Your randomness requirement is very strange, but if I understood your requirements correctly, you don't need any sort of locking to do what you want. (So 1) in your question is gone)

Start by shuffling the program array, then start each command of that shuffled array (this deals with your 4)). Then only waitpid after you've started everything (which deals with your 2)).

The code below does that, starting various sleep instances in new terminals (I use urxvt, adapt depending on what terminal you want to spawn - this deals with your 3)).

#! /usr/bin/perl -w
use strict;
use warnings;

my @progs = ("urxvt -e sleep 5", "urxvt -e sleep 2", "urxvt -e sleep 1");
my @sgrop;
my @pids;

# Shuffle the programs
while (my $cnt = scalar(@progs)) {
    push @sgrop, splice @progs, int(rand($cnt)), 1;
}

# Start the progs
foreach my $prog (@sgrop) {
    my $pid = fork();
    if (!$pid) {
        exec($prog);
        # exec does not return
    } else {
        print "Started '$prog' with pid $pid\n";
        push @pids, $pid;
    }
}

# Wait for them
map {
    waitpid($_, 0);
    print "$_ done!\n";
} (@pids);

Not sure the shuffling is the best out there, but it works.

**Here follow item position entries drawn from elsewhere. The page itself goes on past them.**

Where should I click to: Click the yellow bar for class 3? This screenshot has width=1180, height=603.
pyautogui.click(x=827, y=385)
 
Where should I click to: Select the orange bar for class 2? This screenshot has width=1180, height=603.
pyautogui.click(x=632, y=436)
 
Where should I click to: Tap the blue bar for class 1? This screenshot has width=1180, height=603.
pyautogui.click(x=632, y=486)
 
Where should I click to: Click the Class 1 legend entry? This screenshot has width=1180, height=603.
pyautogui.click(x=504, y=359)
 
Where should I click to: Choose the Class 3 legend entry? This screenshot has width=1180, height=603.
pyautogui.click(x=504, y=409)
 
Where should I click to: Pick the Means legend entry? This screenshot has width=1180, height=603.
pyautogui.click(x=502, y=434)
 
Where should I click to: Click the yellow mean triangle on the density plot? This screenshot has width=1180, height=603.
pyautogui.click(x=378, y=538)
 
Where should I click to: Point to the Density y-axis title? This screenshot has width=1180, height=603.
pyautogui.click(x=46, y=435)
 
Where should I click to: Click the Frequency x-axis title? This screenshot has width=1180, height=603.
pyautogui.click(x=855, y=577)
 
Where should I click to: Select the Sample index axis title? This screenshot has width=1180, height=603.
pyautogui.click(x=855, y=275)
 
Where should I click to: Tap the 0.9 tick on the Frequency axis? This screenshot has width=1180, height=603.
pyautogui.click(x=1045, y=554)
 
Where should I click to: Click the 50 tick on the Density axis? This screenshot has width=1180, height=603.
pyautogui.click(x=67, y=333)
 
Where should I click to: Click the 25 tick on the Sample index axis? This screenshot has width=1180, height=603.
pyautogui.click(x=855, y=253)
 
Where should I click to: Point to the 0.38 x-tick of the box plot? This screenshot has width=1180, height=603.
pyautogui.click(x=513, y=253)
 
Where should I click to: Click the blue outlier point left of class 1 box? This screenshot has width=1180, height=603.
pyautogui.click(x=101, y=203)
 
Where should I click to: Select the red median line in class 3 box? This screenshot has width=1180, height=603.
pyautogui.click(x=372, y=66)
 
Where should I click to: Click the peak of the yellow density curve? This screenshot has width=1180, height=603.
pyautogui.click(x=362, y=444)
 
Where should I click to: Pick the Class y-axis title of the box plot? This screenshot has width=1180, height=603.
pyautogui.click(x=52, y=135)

The idea behind it is just to pick one element at random from the initial (sorted) list, remove it from the there and add it to the shuffled one. Repeat until the initial list is empty.

If you're trying to lock the programs system wide (i.e. no other process in your system should be able to start them), then I'm sorry but that's not possible unless the programs protect themselves from concurrent execution.

If your question was about semaphores, then I'm sorry I missed your point. The IPC documentation has sample code for that. I don't really think it's necessary to go to that complexity for what you're trying to do though.

Here's how you could go about it using the IPC::Semaphore module for convenience.

At the start of your main, create a semaphore set with as many semaphores as required:

use IPC::SysV qw(S_IRUSR S_IWUSR IPC_CREAT IPC_NOWAIT);
use IPC::Semaphore;

my $numprocs = scalar(@progs);
my $sem = IPC::Semaphore->new(1234, # this random number is the semaphore key. Use something else
    $numprocs,                      # number of semaphores you want under that key
    S_IRUSR | S_IWUSR | IPC_CREAT);

Check for errors, then initialize all the semaphores to 1.

$sem->setall( (1) x $numprocs) || die "can't set sems $!";

In the code that starts your processes, before you start (after the fork though), try to grab the semaphore:

if ($sem->op($proc_number, -1, IPC_NOWAIT)) {
  # here, you got the semaphore - so nothing else is running this program
  # run the code
  # and once the code is done:
  $sem->op($proc_number, 1, 0); # release the semaphore
  exit(0);
} else {
  # someone else is running this program already
  exit(1); # or something
}

In the above, $proc_number must be unique for each program (could be it's index in your programs array for instance). Don't use exec to start the program. Use system instead for example.

Note that you will have to deal with the exit code of the child process in this case. If the exit code is zero, you can mark that program as having run. If not, you need to retry. (This is going to get messy, you'll need to track which program was run or not. I'd suggest a hash with the program number ($proc_number) where you'd store whether it already completed or not, and the current pid running (or trying to run) that code. You can use that hash to figure out what program still needs to be executed.)

Finally after all is done and you've waited for all the children, you should clean up after yourself:

$sem->remove;

This code lacks proper error checking, will work strangely (i.e. not well at all) if the cleanup was not done correctly (i.e. semaphores are already laying around when the code starts). But it should get you started.